You don’t play small in person. You have an executive presence in any room, including all the virtual rooms in which we’re doing business these days. You dress for effect. You are careful to ensure that your grooming is on-brand. You command attention when you speak. You’ve seen to it that your LinkedIn profile is one of first entries that appears on a Google search of your name.
So, executives, why are you “playing small” on LinkedIn? LinkedIn is THE business place where people look to see what you’re about. If on the one platform where countless people are making their first impressions of you every day, your profile and presence fail to reflect your eminence then you are failing to attract the talent you wish to hire. You are not managing your career trajectory and maybe actually repelling opportunities that might otherwise find you. If poorly managed, your online presence might actually damage your overall credibility and influence.
Below I’ve spotlighted some of the ways executives tend to “play small” on LinkedIn. Read more to see if any of these cases apply to you – and if so, how to address them.
Failure to package your profile with flair:
Executive presence is a phenomenon embodying poise, confidence, and professionalism, blended with charisma or a “wow” factor. The wow factor on a LinkedIn profile is most often conveyed visually, through your portrait, your banner image (the real estate that is behind your portrait that is various shades of gray-green if you haven’t customized it), and your Featured section.
Let’s start with your portrait. Chapter 3 of my new book, LinkedIn for the Savvy Executive-Second Edition, has an excellent checklist that can help you decide whether you need a new photo. It should look like the best version of you, NOW (not the way you looked ten years ago. If you use a photo that shows you with a healthy head of hair but you are now bald, that deceit will undermine the credibility of all your profile.).

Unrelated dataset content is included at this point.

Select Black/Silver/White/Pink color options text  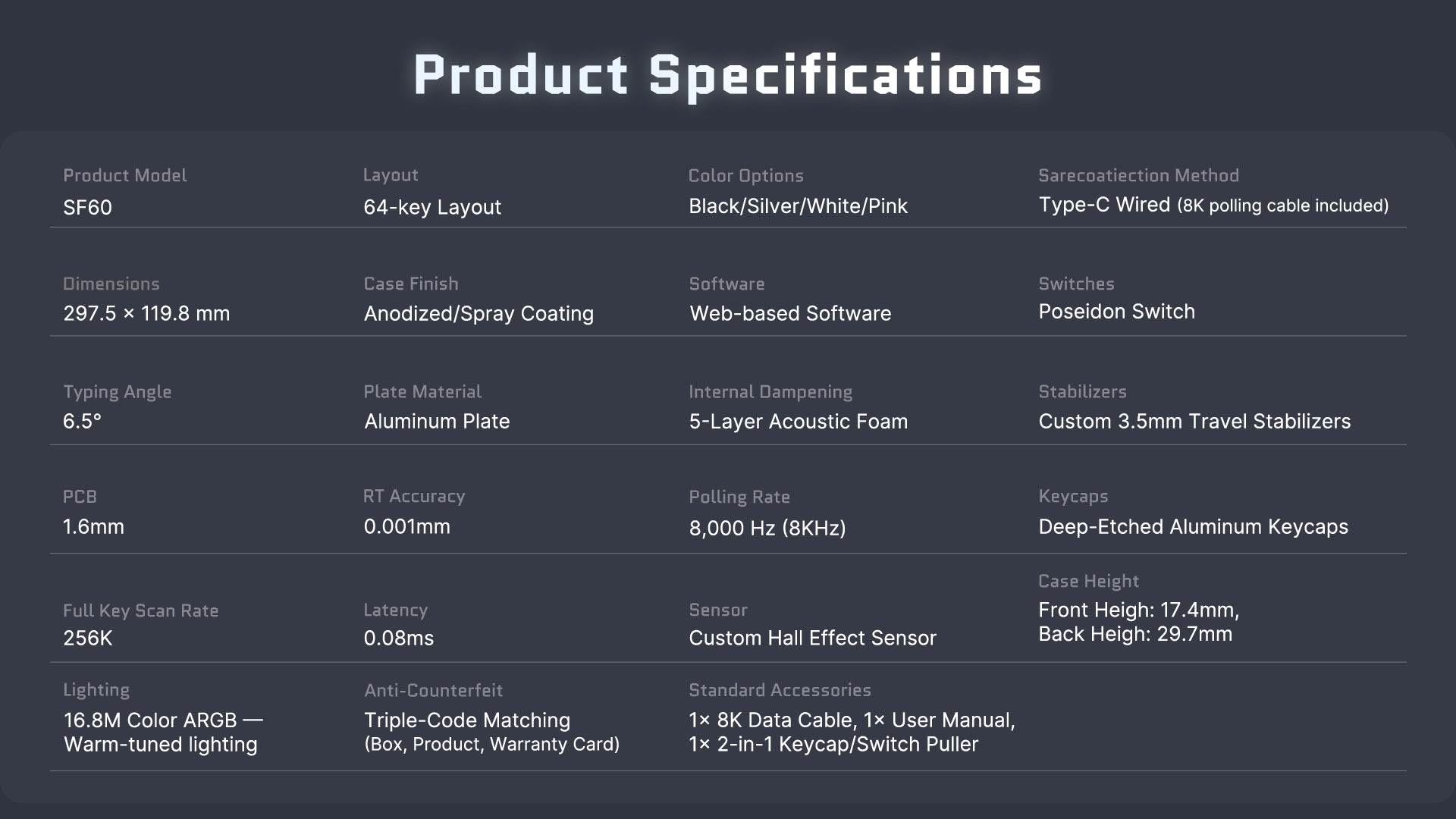(x=798, y=206)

You should be wearing your best smile or most approachable expression. You should be looking directly at the camera lens, and you should be dressed appropriately as if you are about to meet with an important new prospect or make a presentation to your board. Chapter 3 also has guidance on choosing a headshot photographer who will create an executive-quality image that matches your own version of executive presence.
Your banner image should definitely be customized, and not the default banner provided by LinkedIn (e.g., currently a non-descript field of three colors of green). Perhaps it could showcase your company logo or provide an image that evokes some aspect of your business or personal brand. Customizing your banner makes a huge difference.
The lack of a Featured Section in your profile is also a sign of playing small. This is a new, visually powerful section for photos, graphics, or videos. Check out my article on the Featured section to help you enhance your online brand by providing visual appeal.
Failure to establish know, like, and trust:
Chapter 5 of my book addresses all sections of an executive-branded LinkedIn profile. Although every section contributes to your brand, the headline (the text right below your name) and the About section can be the most instrumental in establishing your know-like-and-trust factor – a factor that must be present before someone will be interested in doing business with you. (People do business with people that they feel they know, like, and trust).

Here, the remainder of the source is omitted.